The driver was then arrested for drunk driving. After transport to the police station, a DataMaster test was offered to the driver, but he refused to submit to it.  As a result, the officer obtained a search warrant for blood. This blood was collected at a local hospital, and sent to the State Crime Lab in Lansing Michigan for testing.  The toxicology report indicated a blood alcohol level of 0.08.

When cross-examination of the arresting officer, we were able to show that despite the arresting officer’s characterizations, the driver performed quite well on all of the field tasks.  We also pointed out to the jury problems with the manner in which the officer administered or evaluated the field tasks.

Regarding the blood test results, we questioned the officer and lab technician (“forensic scientist”) who tested the blood, and attempted to point out problems with the manner in which the blood was collected, transported or tested by the State Lab.

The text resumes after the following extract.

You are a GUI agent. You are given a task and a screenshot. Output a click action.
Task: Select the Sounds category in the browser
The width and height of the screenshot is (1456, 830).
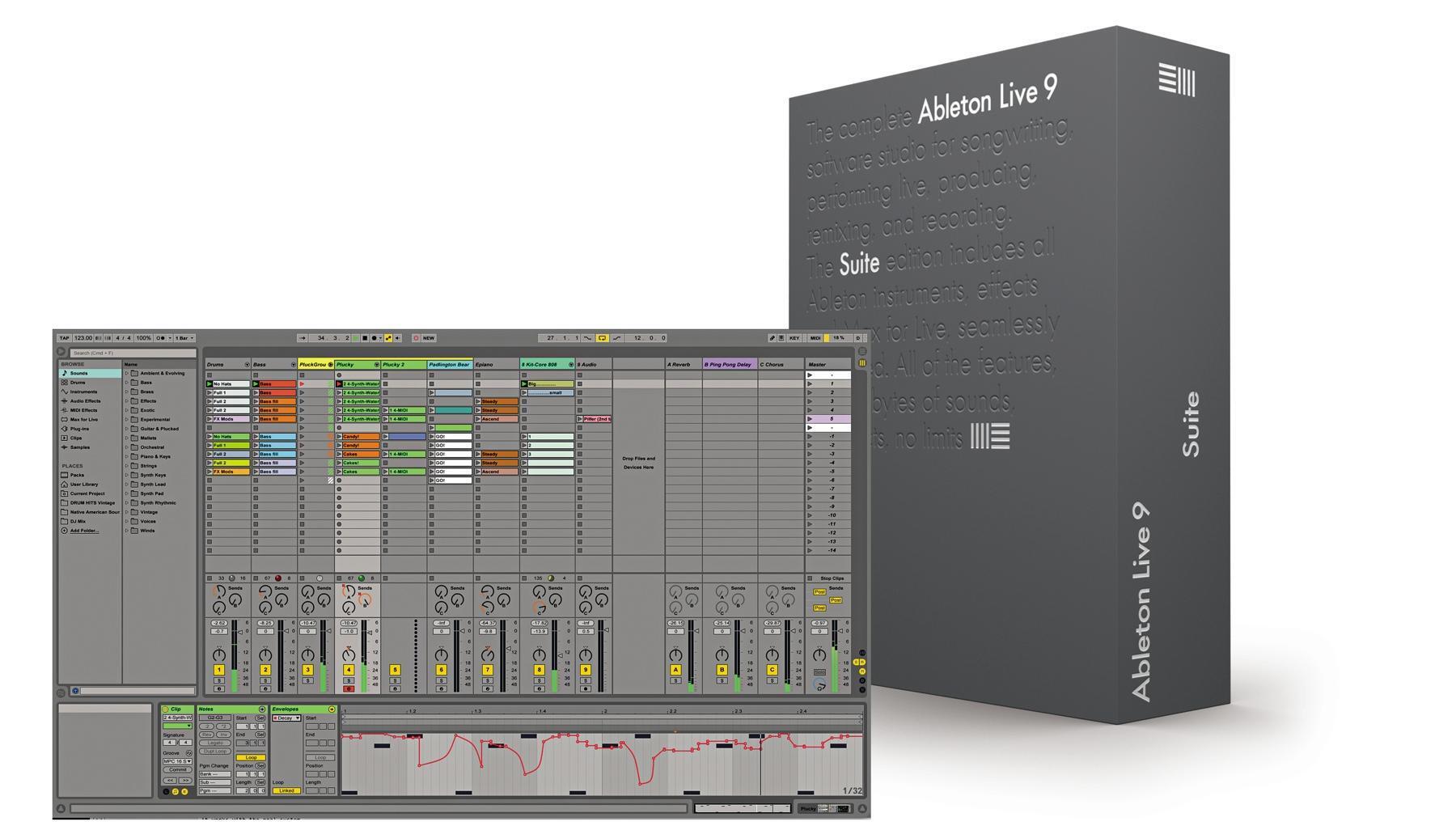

We called only one witness who was a toxicologist.  After the voir dire by the prosecutor, we decided to withdraw him as a witness, and he offered no further testimony. The defendant did not testify.  We then rested our case, and the testimony and evidence was complete.

In our closing argument, we explained to the jury that the prosecutor had not met her burden of proof as that burden is set forth in the common law and jury instructions. Based on the prosecutor’s evidence or lack of evidence, we urged to the jury that they must return a verdict of "not guilty" on the charge of Operating While Visibly Impaired (formerly “OWI”). We were successful with these arguments, and after deliberating for about two hours, the jury returned a verdict of "NOT GUILTY".

Post Script: This was the client’s second offense within 7 years, so this verdict allowed the client to avoid the imposition of the mandatory one year license revocation. Had he lost his license, the client, who was a law student, might have had to drop out of class. The conviction would otherwise have had a devastating impact on him and possibly his future.  However, because of the not guilty verdict, the client was able to walk out of the Court without paying any fines or costs, and no penalties of any kind were imposed (or could be imposed) by the Court. For this Client, the not guilty verdict made it as if the arrest never happened.